Those early days of motherhood can be incredibly isolating, especially if you don’t have a support network around you...
Luckily, these days, thanks to technology making new friends is far easier than it used to be. Enter Mush, “the friendliest app for mums”, which was created back in 2016 by British mums Sarah Hesz and Katie Massie-Taylor. Inspired by dating apps such as Tinder, the duo spent a year creating an app that would help mums to chat and meet up with other like-minded mums who have kids of the same age. The app would also allow users to get advice from parenting experts and fellow mums on the topics keeping them awake at night and join chat groups based on everything from their due date to their love of reality TV.
Here, we talk to Katie Massie-Taylor about her business journey from those early days of setting up, to working with The Duchess of Cambridge Catherine Middleton to why mental health is such a key focus for these passionate founders.
Go to www.letsmush.com
In April of 2016, Mush was born. Getting an app off the ground can’t have been a simple process - where did you begin, what were the challenges, and what did you learn from the launch?
Back in 2014 when the idea spawned out of a spontaneous meeting of two sleep deprived mothers in a South London playground, the tech world was vastly different- dating apps were a fairly new thing and the people who could build apps were mostly located in the US.
What felt more insurmountable was Sarah and my lack of experience in tech, our limited time around two tiny children and a lack of gazillions of pounds to make it happen. However step by step we got a few angel investors to see the vision of a world in which new mothers never felt lonely, and we drafted in a team of freelancers to bridge the gaps in knowledge we had.
By 2016 we had an MVP (emphasis on the M) ready to send out to the world, and we hit go, swiftly to have an influx of users from a part of the world where mums aren’t allowed to use the internet. That was our first lesson from the launch; we quickly reined in the access to the app to include only the UK and Australia! As we continued to put out fires from our well-intentioned, but ultimately buggy, app, we noticed this extraordinary thing emerging from the ashes. Mums were getting behind this and spreading it for us. It turns out it was quite a good idea!
What did you learn from the process of seed funding? And what lessons did you take into your next round of revenue raising?
We met with 120 investors to secure 25 backers in that first round, and while they call it the friends and family round, there were actually only 2 friends and 1 semi-family. But we learnt a lot from those meetings. We learnt that at a pre-product stage the only thing investors can back is you (and the idea, but less so!) so Sarah and my story of meeting, as well as our good manners and formidable wit (ha), was what got us the seed funding.

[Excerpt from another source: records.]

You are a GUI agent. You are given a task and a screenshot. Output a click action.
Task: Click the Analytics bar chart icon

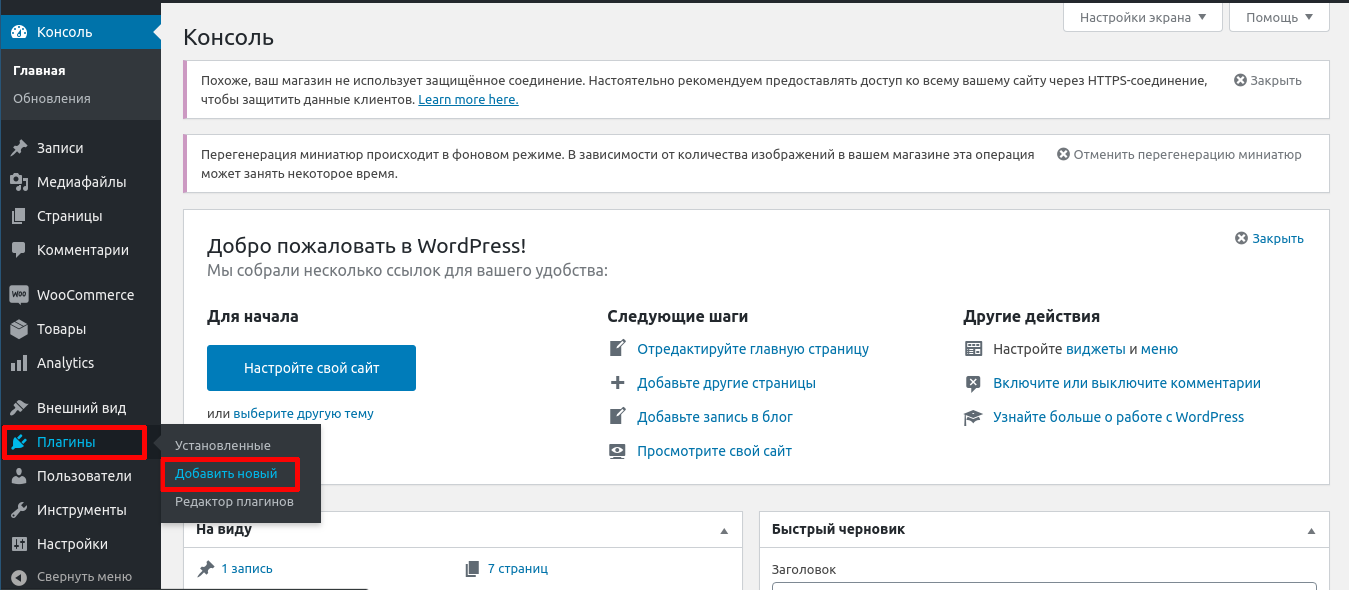pyautogui.click(x=18, y=363)
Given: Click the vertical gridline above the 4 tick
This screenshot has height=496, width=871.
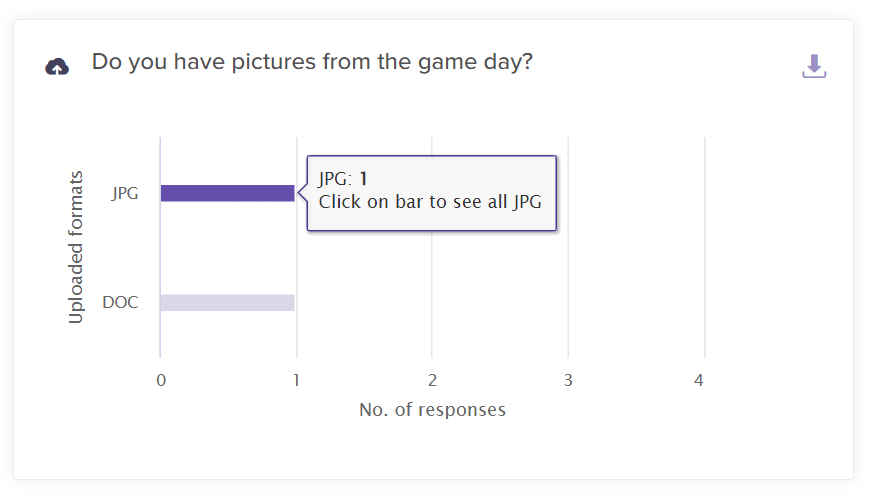Looking at the screenshot, I should click(705, 250).
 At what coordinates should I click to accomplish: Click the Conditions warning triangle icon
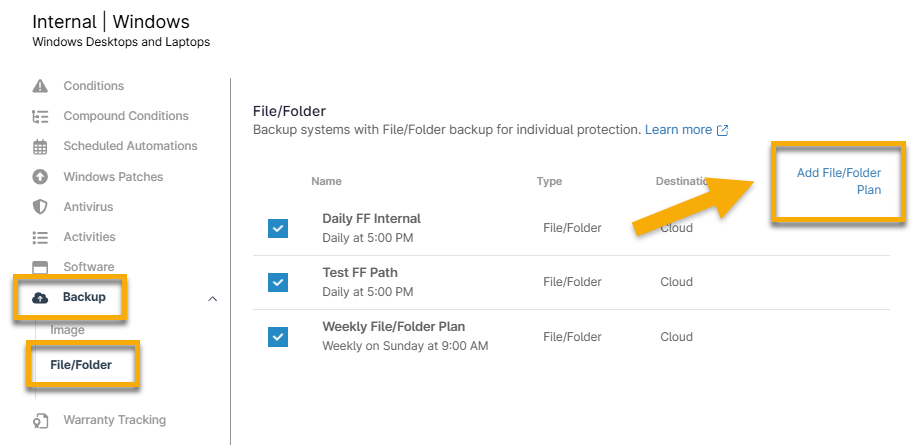click(x=40, y=86)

The next round of raising also required a heavy focus on the founding story and the WHY, but with a more sophisticated set of investors came some more sophisticated requirements: Enter Metrics and KPIs.
Tech changes quickly - how has the app evolved since you launched?
We were unlucky with timing – a birth of technical innovation became available just after we launched and we built the app again from scratch, and then again. I remember thinking the app would be built and that would be that; instead we have had a team of 6 developers working month in, month out for over four years. In terms of what the app does, it started as a simple way to browse and message local mums and it has involved into a social network for pregnant women and new mothers, where the online conversation is just as important as (though perhaps a tad less magical than) the offline friendships.
What’s the most exciting part of what you do?
The most exciting thing about what we do is hearing from mums who met their best friends on the app. Bridesmaids, girl bands, businesses, birth partners – there is hardly any iterations of friendships that haven’t taken place through the app. And the glow you get from an email like that lasts days, if not weeks.
And what’s the most stressful?
The most stressful thing about this business (though any, of course) is wondering whether you are making the right decisions. You are rooted to your day-to-day through a set of values and a mission which keeps you on the straight and narrow. But it is the external factors that you can’t control that throw you off course. The economic climate, the pandemic, new technologies, the fundraising landscape. Trying to navigate all of this is mainly instinct, but the worry is you will get it wrong.
Launching a business while juggling young children is a challenge – how did you approach it and what are some practical tips for mothers looking to launch a new business who have young children at home?
I love that this business came from our time with tiny kids. They make you put it all in perspective, and make you want to try new things, for their sake and for the sake of your work/life balance. But it’s pretty hectic!
My most practical tip is to pick up the phone more. If you have an hour of naptime to get stuff done and don’t want to send another email out into the ether and wonder if it will get a reply, pick up the phone instead. Most people are so shocked you are calling them in real life that they will give you what you want!
Childcare is very stressful, particularly ad hoc as you go round pitching, so if there is someone you can call who you trust, that takes a big pressure (guilt?!) off.
Ultimately, give something a go. You will never know until you try!